Gerould's "life-study" and passion is basketball player evaluation. Gerould owns HoopObsession.com. He is frequently a guest on sports-talk radio, and television, leaned on for his knowledge of the NBA (specifically the NBA Draft). Gerould spent two seasons working full-time for the Sacramento Kings as a radio host, and TV sideline reporter. Bobby is the son of Gary Gerould, the "voice" of the Sacramento Kings for over 38 years.

The multi-faceted Gerould is also a DJ and emcee who hosts the live-streamed, Soulful and Funky Show.

==Early years==
Gerould grew up in Sacramento, California. He attended his first basketball game at just a few weeks old. Gerould's father Gary worked as a sportscaster for the local NBC affiliate. This led father and son to attend Sac State games regularly. Bobby 'grew up' in the local Northern California sports scene. He watched the races his father announced every weekend at dirt race tracks. Through observation and from constantly being in a sporting environment, Bobby began carving out ideas for his media career.

==Sacramento State University==
With proximity to home being a major consideration, Gerould decided to attend Sacramento State University. In 1986 Bobby had little desire to become a television announcer. Instead Gerould focused on doing public address interviews at sprint car races, while working side gigs as a DJ for house parties, wedding receptions, and special events. All the while, Gerould was taking classes in his major communication studies, and keeping statistics for the Hornet's Men's Basketball team under Coach Joey Anders.

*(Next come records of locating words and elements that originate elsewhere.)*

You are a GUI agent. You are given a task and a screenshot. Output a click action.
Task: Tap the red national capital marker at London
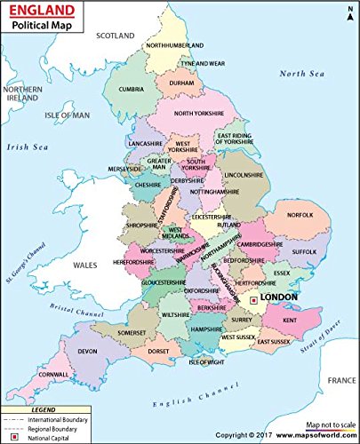(x=254, y=301)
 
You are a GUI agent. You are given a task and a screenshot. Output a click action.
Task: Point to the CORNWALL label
(x=52, y=374)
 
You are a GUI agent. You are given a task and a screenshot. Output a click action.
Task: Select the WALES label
(x=85, y=265)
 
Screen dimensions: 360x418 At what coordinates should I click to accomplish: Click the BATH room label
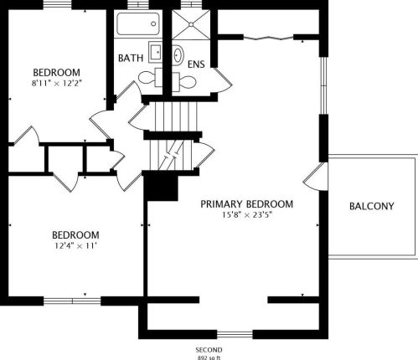pyautogui.click(x=130, y=59)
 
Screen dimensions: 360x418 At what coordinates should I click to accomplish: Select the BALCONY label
pyautogui.click(x=372, y=206)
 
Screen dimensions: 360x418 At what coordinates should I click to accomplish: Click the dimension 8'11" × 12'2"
pyautogui.click(x=57, y=83)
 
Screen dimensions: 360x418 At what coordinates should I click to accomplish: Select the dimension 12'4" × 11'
pyautogui.click(x=75, y=246)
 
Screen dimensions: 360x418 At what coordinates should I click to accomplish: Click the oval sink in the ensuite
pyautogui.click(x=179, y=54)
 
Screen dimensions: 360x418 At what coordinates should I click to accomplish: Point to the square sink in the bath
pyautogui.click(x=156, y=52)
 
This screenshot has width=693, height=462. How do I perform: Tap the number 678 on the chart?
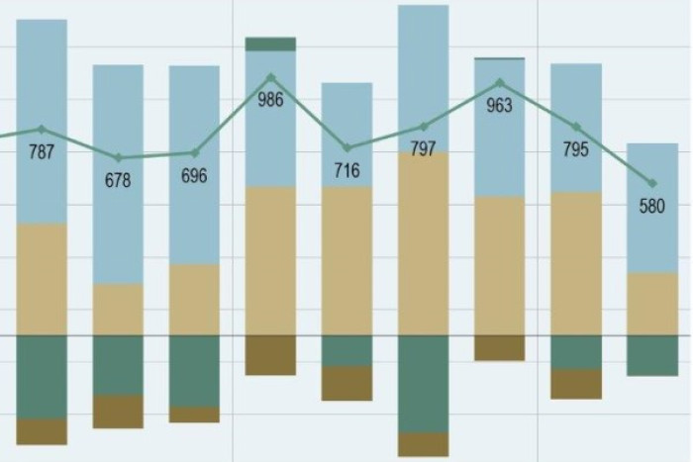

==Professional media career==

- Gerould has been the voice of the Louie Vermeil classic sprint and midget car race since the inaugural event.
- 1993-95 Sacramento Kings Broadcast Team. Pre-Game radio host. In-arena video host. TV sideline reporter. Post Game radio host. Public Address Announcer.
- 1995 Knoxville Nationals (First ever LIVE broadcast of Knoxville Nationals - TNN - TV Pit reporter.
- 1998 ProTruck Racing Series - TNN - TV Pit reporter.
- 1998 - IRL at Charlotte - TNN - TV Pit Reporter
- 1999-2000 NHRA Drag Racing - TNN - TV Pit reporter.
- 2002 - Voice on Ratbag World of Outlaws Sprint Cars video game.
- 2003 World of Outlaws - TV Pit Reporter - Speed.
- 2004-06 United States Auto Club (USAC) Western Media Coordinator.
- 2007 World of Outlaws - TV Play by Play - ESPN2
- 2007-10 World of Outlaws - TV Play by Play - Speed
- 2011–2012 World of Outlaws pit reporter - Speed
- 2013 - - Speed (Fox Sports)
- 2013–2017: Reporter, World of Outlaws on CBS Sports Network.
- 2018: Inducted into Calistoga Speedway Hall of Fame.